→ WORK TASK
Please retype, character for character, the portion of the entries below that runs from the line containing "Task: Click the y-axis tick label 10" to the last line.

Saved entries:
· · ·
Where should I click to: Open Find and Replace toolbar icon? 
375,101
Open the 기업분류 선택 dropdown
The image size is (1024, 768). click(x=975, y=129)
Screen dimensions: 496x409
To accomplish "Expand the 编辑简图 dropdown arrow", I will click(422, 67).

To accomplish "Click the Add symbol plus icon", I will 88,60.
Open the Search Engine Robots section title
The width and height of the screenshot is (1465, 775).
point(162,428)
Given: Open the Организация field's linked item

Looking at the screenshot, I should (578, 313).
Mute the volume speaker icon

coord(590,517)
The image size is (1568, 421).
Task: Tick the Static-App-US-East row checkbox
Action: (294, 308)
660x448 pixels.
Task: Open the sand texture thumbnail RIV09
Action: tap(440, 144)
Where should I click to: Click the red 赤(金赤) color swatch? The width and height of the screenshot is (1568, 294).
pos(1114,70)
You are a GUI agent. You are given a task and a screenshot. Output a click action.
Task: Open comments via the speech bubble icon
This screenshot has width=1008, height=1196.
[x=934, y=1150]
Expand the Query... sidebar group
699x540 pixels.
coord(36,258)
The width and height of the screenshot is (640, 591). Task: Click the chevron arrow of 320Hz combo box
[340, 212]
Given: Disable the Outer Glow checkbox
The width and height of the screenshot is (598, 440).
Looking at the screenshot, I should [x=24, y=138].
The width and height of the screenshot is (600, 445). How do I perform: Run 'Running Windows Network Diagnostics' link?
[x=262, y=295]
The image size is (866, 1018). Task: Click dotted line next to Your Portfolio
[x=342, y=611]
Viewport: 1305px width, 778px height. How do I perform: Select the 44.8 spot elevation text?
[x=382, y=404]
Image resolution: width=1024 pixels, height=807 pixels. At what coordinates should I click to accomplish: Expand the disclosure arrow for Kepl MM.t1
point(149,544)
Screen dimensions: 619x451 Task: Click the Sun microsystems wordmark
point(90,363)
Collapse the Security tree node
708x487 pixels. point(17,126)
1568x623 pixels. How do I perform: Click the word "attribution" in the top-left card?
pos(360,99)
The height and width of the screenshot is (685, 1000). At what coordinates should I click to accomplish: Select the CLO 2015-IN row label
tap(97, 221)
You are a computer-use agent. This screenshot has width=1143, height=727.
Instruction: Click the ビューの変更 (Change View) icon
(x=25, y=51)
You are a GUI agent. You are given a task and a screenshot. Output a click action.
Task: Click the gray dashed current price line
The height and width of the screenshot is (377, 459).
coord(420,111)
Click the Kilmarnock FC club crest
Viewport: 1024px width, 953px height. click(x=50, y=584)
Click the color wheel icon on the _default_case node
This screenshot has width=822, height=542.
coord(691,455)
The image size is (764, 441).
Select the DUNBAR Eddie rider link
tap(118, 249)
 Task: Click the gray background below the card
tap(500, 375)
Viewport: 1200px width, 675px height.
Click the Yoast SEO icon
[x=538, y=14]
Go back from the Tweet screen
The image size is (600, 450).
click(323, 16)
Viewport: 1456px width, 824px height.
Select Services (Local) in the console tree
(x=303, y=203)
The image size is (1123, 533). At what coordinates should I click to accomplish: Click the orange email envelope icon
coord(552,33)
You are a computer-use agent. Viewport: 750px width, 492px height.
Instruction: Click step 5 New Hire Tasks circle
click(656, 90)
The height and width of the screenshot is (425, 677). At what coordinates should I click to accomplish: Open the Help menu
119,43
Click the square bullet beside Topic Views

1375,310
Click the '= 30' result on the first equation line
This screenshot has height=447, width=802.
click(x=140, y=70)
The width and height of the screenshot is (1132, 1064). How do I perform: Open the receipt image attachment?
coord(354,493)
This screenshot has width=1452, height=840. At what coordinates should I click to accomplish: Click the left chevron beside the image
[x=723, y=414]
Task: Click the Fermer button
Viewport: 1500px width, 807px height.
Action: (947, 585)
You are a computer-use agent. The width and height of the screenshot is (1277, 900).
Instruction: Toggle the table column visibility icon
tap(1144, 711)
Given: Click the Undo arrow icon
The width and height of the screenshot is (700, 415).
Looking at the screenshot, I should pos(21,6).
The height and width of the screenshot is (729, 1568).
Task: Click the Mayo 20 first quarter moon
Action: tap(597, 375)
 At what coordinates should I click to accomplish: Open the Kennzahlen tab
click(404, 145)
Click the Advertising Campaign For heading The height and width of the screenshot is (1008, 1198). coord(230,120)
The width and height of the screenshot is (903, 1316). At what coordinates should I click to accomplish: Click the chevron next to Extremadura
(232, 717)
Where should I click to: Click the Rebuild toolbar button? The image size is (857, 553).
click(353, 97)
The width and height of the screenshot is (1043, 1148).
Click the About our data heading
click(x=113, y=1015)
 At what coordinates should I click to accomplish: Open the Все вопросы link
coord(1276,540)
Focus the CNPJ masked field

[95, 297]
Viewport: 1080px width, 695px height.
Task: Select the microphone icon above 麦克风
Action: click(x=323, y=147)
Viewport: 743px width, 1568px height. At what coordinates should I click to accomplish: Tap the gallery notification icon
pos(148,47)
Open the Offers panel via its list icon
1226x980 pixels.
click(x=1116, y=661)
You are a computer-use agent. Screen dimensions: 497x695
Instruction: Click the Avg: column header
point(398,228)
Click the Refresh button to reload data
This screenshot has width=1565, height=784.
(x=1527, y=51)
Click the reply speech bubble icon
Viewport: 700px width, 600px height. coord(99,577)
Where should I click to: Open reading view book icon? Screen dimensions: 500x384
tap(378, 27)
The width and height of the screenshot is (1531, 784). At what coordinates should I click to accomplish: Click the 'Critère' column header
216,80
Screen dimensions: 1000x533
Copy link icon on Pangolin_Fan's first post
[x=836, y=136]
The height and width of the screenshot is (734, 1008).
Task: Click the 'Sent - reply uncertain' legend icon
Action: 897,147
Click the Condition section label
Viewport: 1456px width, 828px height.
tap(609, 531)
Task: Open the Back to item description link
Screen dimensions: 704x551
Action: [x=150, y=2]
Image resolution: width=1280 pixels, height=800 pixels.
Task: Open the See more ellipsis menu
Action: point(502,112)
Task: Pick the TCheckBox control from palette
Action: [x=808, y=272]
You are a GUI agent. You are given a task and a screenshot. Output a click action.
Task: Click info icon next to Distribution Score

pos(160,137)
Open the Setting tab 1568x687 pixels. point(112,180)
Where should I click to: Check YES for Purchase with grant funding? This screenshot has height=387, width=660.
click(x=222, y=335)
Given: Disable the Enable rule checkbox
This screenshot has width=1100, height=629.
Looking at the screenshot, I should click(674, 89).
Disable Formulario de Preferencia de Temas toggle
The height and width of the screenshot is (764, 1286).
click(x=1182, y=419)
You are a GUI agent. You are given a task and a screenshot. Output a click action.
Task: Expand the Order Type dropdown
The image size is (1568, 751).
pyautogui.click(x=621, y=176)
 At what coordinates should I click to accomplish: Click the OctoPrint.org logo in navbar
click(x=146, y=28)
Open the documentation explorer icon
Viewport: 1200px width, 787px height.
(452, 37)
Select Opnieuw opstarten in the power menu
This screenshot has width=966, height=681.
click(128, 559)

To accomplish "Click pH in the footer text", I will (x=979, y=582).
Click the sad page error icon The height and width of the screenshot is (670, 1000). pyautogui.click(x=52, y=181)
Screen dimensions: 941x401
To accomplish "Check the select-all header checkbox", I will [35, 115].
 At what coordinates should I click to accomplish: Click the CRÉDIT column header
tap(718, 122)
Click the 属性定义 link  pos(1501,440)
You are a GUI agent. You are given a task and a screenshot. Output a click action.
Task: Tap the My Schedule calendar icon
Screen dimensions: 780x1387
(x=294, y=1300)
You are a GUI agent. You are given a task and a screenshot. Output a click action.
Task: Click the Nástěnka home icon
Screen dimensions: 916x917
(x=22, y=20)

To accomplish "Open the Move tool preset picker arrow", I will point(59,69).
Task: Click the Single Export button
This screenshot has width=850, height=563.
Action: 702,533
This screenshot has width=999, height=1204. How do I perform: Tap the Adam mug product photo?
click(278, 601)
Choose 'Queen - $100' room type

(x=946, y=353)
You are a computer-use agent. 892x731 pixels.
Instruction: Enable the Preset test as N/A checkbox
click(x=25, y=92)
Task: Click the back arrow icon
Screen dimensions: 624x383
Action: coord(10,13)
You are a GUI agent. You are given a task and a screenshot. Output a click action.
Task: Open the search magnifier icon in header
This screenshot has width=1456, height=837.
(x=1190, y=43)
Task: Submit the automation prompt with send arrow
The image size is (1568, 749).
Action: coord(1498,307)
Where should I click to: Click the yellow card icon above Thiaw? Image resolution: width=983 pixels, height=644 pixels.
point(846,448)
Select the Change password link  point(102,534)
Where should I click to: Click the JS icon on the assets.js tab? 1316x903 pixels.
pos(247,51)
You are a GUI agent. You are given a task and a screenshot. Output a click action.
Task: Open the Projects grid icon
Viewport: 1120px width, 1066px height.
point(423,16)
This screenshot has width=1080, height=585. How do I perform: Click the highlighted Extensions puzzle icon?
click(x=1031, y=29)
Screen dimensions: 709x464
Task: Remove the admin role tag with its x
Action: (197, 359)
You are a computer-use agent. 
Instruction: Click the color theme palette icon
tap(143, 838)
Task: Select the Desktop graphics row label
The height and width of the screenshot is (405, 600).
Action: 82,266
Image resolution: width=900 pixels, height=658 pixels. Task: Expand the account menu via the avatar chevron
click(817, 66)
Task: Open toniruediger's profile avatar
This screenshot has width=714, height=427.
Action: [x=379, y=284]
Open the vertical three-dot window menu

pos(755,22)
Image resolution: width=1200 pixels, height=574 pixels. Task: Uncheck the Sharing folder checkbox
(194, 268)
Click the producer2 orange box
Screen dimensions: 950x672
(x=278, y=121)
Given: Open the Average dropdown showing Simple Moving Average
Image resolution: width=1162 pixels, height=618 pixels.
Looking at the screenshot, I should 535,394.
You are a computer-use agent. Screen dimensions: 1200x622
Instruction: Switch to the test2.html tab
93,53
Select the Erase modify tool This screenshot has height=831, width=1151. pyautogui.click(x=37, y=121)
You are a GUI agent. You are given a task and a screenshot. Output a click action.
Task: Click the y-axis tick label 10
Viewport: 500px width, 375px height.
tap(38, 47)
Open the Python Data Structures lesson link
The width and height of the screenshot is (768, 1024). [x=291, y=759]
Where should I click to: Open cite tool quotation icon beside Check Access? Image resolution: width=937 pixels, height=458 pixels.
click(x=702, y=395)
· · ·
→ SOLUTION FOR THIS PROBLEM
Task: Click the y-axis tick label 10
Viewport: 500px width, 375px height.
tap(38, 47)
Open the Python Data Structures lesson link
The width and height of the screenshot is (768, 1024). [x=291, y=759]
Where should I click to: Open cite tool quotation icon beside Check Access? Image resolution: width=937 pixels, height=458 pixels.
click(x=702, y=395)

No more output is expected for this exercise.